## Source
Find the function $f(x)$ whose graph passes through the point $(0,\frac{4}{3})$ and whose derivative is: $f'(x) = x \sqrt{16-x^2}$ Section 5.2
Can somebody verify this solution for me?
Find the function $f(x)$ whose graph passes through the point $(0,\frac{4}{3})$ and whose derivative is:
$f'(x) = x \sqrt{16-x^2}$

So the idea here is we integrate $f'(x)$ to get $f(x)=Something +C$ Where $C$ is our constant of integration, and then we use the fact that $f$ must pass through the point $(0,\frac{4}{3})$ to figure out what $C$ is.
So first lets integrate $f'(x) = x \sqrt{16-x^2}$
$\int x \sqrt{16-x^2}dx$
Let $u=16-x^2$. Then $\frac{du}{dx}=-2x$ and $\frac{du}{-2x}=dx$. And so we have:
$\int x \sqrt{16-x^2}dx$
$=\int x \sqrt{u}\frac{du}{-2x}$
$=\frac{-1}{2} \int \sqrt{u}du$
$=\frac{-1}{2} \frac{u^{\frac{3}{2}}}{\frac{3}{2}}+C$
$=\frac{-1}{3} u^{\frac{3}{2}}+C$
$=\frac{-1}{3} (16-x^2)^{\frac{3}{2}}+C$
Okay. So by defintion $f(x)=\int f'(x)dx$. Thus $f(x) = \frac{-1}{3} (16-x^2)^{\frac{3}{2}}+C$. Lets plug in the point $(0,\frac{4}{3})$ and solve for $C$
$\frac{4}{3} = \frac{-1}{3} (16-0^2)^{\frac{3}{2}}+C$
$\rightarrow \frac{4}{3} = \frac{-1}{3} (16)^{\frac{3}{2}}+C$
$\rightarrow 4= -(16)^{\frac{3}{2}}$
$\rightarrow 4=-(4^3)+ \frac{C}{3}$
$\rightarrow 4=-64+ \frac{C}{3}$
$\rightarrow \frac{68}{3}=C$
Therefore, plugging this back into $f(x)$, we get:
$f(x) = \frac{-1}{3} (16-x^2)^{\frac{3}{2}}+\frac{68}{3}$
Unfortunately, the computer says the correct solution is:
$f(x) = \frac{-1}{3} (16-x^2)^{\frac{3}{2}}+\frac{68}{3}$
Can somebody find my error? Thanks!

## Data lines

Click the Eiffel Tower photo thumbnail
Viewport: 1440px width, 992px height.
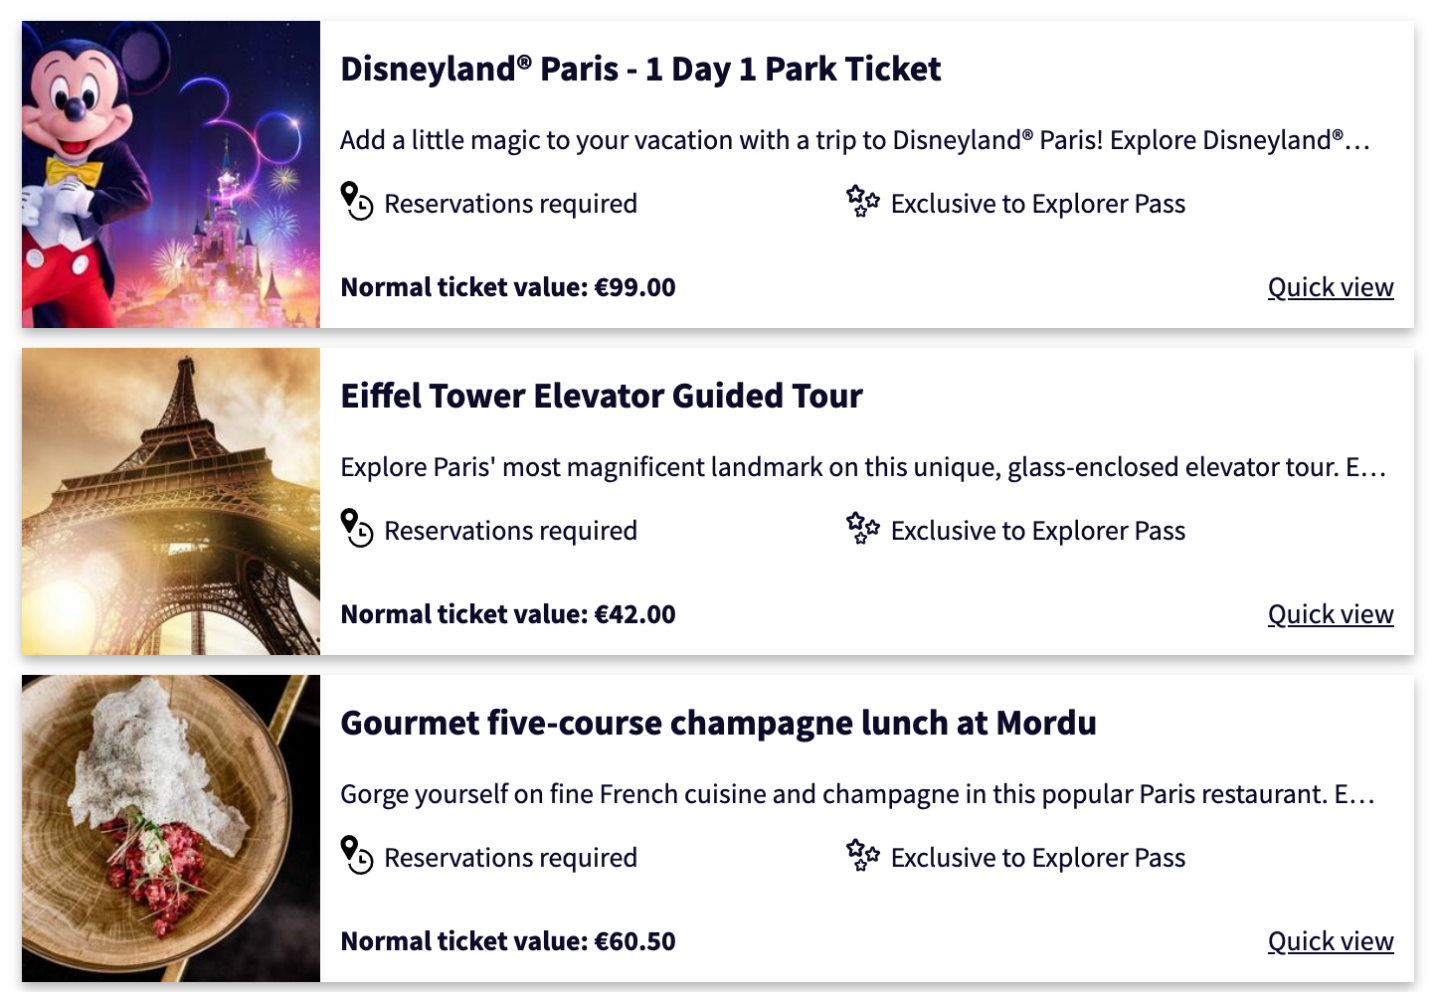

## Exercise tasks
1. Please return everything in the forum post from "So the idea" down to "what $C$ is.".
2. Answer these from the forum post:
(a) What substitution is chosen for u?
(b) Through which point must the graph of f pass?
(c) What does C stand for?
The lines come from a source separate from the forum post.

## Complete answers
1.
So the idea here is we integrate $f'(x)$ to get $f(x)=Something +C$ Where $C$ is our constant of integration, and then we use the fact that $f$ must pass through the point $(0,\frac{4}{3})$ to figure out what $C$ is.

2.
(a) u = 16 − x²
(b) (0, 4/3)
(c) The constant of integration